● **Task statement**
Once you have read the records, write them out again exactly.

● **Source material**

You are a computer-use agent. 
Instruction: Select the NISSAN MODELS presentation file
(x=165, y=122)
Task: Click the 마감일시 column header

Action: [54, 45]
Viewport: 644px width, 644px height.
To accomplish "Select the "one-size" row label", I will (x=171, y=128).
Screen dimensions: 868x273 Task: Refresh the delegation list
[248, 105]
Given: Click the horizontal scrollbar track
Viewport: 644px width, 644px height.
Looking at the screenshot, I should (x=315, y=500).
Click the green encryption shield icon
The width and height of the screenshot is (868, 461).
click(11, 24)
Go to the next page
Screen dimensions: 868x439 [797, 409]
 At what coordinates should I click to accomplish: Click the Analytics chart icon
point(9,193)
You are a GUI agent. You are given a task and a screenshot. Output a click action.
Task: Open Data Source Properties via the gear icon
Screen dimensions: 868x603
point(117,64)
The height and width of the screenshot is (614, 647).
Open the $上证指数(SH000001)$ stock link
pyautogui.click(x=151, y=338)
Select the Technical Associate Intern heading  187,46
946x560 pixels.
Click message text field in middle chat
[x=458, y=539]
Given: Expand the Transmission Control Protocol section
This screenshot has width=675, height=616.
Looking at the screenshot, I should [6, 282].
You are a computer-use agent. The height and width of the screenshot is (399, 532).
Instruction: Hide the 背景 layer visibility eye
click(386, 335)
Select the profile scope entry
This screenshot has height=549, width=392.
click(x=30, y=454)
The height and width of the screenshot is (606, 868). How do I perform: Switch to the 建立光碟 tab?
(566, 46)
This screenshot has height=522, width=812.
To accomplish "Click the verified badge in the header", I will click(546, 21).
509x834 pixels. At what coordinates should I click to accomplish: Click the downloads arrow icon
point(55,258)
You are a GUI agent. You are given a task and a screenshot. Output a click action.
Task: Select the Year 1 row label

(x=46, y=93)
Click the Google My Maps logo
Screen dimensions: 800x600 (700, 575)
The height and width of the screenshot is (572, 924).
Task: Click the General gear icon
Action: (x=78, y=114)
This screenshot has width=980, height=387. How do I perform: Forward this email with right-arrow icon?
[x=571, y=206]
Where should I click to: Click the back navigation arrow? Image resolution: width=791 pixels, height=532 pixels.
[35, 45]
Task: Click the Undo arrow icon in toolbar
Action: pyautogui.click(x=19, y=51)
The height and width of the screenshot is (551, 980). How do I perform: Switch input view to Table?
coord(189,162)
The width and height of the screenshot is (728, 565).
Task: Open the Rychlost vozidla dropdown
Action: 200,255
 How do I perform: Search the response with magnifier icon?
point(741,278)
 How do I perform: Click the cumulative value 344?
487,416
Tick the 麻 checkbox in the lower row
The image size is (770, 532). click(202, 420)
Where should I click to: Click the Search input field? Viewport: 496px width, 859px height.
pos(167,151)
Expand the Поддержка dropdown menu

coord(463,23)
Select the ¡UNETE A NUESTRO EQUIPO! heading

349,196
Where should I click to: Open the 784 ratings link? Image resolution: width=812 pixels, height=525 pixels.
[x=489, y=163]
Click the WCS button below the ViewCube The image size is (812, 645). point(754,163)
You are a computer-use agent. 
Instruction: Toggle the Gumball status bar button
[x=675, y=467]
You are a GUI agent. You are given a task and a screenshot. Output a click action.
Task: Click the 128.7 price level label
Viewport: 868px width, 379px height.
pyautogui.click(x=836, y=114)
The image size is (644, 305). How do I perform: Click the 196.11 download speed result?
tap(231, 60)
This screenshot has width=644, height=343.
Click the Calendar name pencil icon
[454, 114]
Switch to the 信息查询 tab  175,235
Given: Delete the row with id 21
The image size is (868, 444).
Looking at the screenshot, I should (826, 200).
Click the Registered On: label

● **Completed exercise**
You are a computer-use agent. 
Instruction: Select the NISSAN MODELS presentation file
(x=165, y=122)
Task: Click the 마감일시 column header

Action: [54, 45]
Viewport: 644px width, 644px height.
To accomplish "Select the "one-size" row label", I will (x=171, y=128).
Screen dimensions: 868x273 Task: Refresh the delegation list
[248, 105]
Given: Click the horizontal scrollbar track
Viewport: 644px width, 644px height.
Looking at the screenshot, I should (x=315, y=500).
Click the green encryption shield icon
The width and height of the screenshot is (868, 461).
click(11, 24)
Go to the next page
Screen dimensions: 868x439 [797, 409]
 At what coordinates should I click to accomplish: Click the Analytics chart icon
point(9,193)
You are a GUI agent. You are given a task and a screenshot. Output a click action.
Task: Open Data Source Properties via the gear icon
Screen dimensions: 868x603
point(117,64)
The height and width of the screenshot is (614, 647).
Open the $上证指数(SH000001)$ stock link
pyautogui.click(x=151, y=338)
Select the Technical Associate Intern heading  187,46
946x560 pixels.
Click message text field in middle chat
[x=458, y=539]
Given: Expand the Transmission Control Protocol section
This screenshot has width=675, height=616.
Looking at the screenshot, I should [6, 282].
You are a computer-use agent. The height and width of the screenshot is (399, 532).
Instruction: Hide the 背景 layer visibility eye
click(386, 335)
Select the profile scope entry
This screenshot has height=549, width=392.
click(x=30, y=454)
The height and width of the screenshot is (606, 868). How do I perform: Switch to the 建立光碟 tab?
(566, 46)
This screenshot has height=522, width=812.
To accomplish "Click the verified badge in the header", I will click(546, 21).
509x834 pixels. At what coordinates should I click to accomplish: Click the downloads arrow icon
point(55,258)
You are a GUI agent. You are given a task and a screenshot. Output a click action.
Task: Select the Year 1 row label

(x=46, y=93)
Click the Google My Maps logo
Screen dimensions: 800x600 (700, 575)
The height and width of the screenshot is (572, 924).
Task: Click the General gear icon
Action: (x=78, y=114)
This screenshot has width=980, height=387. How do I perform: Forward this email with right-arrow icon?
[x=571, y=206]
Where should I click to: Click the back navigation arrow? Image resolution: width=791 pixels, height=532 pixels.
[35, 45]
Task: Click the Undo arrow icon in toolbar
Action: pyautogui.click(x=19, y=51)
The height and width of the screenshot is (551, 980). How do I perform: Switch input view to Table?
coord(189,162)
The width and height of the screenshot is (728, 565).
Task: Open the Rychlost vozidla dropdown
Action: 200,255
 How do I perform: Search the response with magnifier icon?
point(741,278)
 How do I perform: Click the cumulative value 344?
487,416
Tick the 麻 checkbox in the lower row
The image size is (770, 532). click(202, 420)
Where should I click to: Click the Search input field? Viewport: 496px width, 859px height.
pos(167,151)
Expand the Поддержка dropdown menu

coord(463,23)
Select the ¡UNETE A NUESTRO EQUIPO! heading

349,196
Where should I click to: Open the 784 ratings link? Image resolution: width=812 pixels, height=525 pixels.
[x=489, y=163]
Click the WCS button below the ViewCube The image size is (812, 645). point(754,163)
You are a computer-use agent. 
Instruction: Toggle the Gumball status bar button
[x=675, y=467]
You are a GUI agent. You are given a task and a screenshot. Output a click action.
Task: Click the 128.7 price level label
Viewport: 868px width, 379px height.
pyautogui.click(x=836, y=114)
The image size is (644, 305). How do I perform: Click the 196.11 download speed result?
tap(231, 60)
This screenshot has width=644, height=343.
Click the Calendar name pencil icon
[454, 114]
Switch to the 信息查询 tab  175,235
Given: Delete the row with id 21
The image size is (868, 444).
Looking at the screenshot, I should (826, 200).
Click the Registered On: label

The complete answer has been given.